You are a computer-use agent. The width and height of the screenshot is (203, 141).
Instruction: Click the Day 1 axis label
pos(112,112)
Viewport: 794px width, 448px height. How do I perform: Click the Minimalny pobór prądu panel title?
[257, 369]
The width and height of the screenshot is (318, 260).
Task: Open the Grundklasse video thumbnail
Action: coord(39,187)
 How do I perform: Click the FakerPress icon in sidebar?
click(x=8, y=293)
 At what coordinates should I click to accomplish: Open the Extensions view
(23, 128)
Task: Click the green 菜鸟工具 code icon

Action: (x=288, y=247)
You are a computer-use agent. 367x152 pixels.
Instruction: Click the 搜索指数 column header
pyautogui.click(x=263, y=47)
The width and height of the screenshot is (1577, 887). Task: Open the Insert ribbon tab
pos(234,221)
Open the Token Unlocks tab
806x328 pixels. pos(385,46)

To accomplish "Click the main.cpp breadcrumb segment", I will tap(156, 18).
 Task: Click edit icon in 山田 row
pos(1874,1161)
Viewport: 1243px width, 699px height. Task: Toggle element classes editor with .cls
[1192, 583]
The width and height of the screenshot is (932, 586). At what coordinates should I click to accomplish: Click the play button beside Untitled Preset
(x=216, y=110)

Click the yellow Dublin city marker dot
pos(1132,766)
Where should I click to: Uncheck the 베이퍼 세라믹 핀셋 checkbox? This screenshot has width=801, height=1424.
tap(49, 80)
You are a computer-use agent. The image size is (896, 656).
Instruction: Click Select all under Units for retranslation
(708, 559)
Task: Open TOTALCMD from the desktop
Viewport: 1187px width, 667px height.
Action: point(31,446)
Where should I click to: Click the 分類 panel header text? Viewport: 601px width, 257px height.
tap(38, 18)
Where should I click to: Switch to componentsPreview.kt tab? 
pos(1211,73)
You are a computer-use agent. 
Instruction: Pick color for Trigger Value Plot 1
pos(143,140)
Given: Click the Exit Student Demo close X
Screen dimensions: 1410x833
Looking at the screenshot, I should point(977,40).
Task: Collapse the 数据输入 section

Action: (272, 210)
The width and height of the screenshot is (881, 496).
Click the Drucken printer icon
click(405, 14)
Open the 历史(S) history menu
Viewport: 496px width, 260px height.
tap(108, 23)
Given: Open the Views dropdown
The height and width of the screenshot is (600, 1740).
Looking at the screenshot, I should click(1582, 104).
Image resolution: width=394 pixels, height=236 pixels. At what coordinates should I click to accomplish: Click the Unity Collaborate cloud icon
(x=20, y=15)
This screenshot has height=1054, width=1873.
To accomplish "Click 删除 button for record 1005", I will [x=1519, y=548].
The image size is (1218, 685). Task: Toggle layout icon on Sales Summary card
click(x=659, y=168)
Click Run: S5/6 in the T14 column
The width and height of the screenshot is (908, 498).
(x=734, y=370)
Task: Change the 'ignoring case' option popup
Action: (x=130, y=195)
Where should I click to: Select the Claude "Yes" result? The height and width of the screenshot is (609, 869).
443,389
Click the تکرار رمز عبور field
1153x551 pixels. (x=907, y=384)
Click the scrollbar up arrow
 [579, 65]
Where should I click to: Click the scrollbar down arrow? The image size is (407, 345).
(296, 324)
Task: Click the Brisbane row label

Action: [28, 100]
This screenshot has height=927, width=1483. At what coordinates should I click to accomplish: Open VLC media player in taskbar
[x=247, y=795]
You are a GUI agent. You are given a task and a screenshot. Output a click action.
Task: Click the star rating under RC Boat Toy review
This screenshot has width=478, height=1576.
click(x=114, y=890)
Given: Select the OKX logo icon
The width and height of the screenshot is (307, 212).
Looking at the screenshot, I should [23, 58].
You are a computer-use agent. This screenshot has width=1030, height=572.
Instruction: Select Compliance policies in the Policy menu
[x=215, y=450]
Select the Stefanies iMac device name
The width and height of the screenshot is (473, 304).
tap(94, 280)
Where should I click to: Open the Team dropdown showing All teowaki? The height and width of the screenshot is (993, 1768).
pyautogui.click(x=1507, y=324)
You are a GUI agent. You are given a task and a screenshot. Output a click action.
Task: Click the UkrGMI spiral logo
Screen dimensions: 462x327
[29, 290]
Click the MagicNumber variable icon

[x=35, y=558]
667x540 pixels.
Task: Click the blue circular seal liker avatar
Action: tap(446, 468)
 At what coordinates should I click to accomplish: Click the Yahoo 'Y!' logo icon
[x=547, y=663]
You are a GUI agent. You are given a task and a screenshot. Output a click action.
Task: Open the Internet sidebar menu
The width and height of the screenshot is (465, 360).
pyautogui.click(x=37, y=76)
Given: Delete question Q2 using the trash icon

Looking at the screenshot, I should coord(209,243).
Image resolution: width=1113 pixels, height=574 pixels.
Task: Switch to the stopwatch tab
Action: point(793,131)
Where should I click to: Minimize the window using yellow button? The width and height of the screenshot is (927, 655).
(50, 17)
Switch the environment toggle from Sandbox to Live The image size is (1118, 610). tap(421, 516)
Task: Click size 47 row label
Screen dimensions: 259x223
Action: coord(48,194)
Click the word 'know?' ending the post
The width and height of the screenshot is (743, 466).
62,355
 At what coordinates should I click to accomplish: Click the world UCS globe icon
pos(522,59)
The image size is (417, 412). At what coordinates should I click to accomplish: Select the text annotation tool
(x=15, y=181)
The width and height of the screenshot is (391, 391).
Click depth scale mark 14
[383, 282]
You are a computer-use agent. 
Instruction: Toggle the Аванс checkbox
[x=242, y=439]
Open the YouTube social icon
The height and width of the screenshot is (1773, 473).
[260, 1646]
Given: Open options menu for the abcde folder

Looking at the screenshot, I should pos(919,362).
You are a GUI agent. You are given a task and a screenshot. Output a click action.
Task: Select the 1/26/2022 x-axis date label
********************
• _What you need to do_
Reproduce word for word the part of the material that opens with the line containing "Where should I click to: Minimize" and closes with the line containing "[260, 1646]", including both of those lines.

• _Output for this task_
Where should I click to: Minimize the window using yellow button? The width and height of the screenshot is (927, 655).
(50, 17)
Switch the environment toggle from Sandbox to Live The image size is (1118, 610). tap(421, 516)
Task: Click size 47 row label
Screen dimensions: 259x223
Action: coord(48,194)
Click the word 'know?' ending the post
The width and height of the screenshot is (743, 466).
62,355
 At what coordinates should I click to accomplish: Click the world UCS globe icon
pos(522,59)
The image size is (417, 412). At what coordinates should I click to accomplish: Select the text annotation tool
(x=15, y=181)
The width and height of the screenshot is (391, 391).
Click depth scale mark 14
[383, 282]
You are a computer-use agent. 
Instruction: Toggle the Аванс checkbox
[x=242, y=439]
Open the YouTube social icon
The height and width of the screenshot is (1773, 473).
[260, 1646]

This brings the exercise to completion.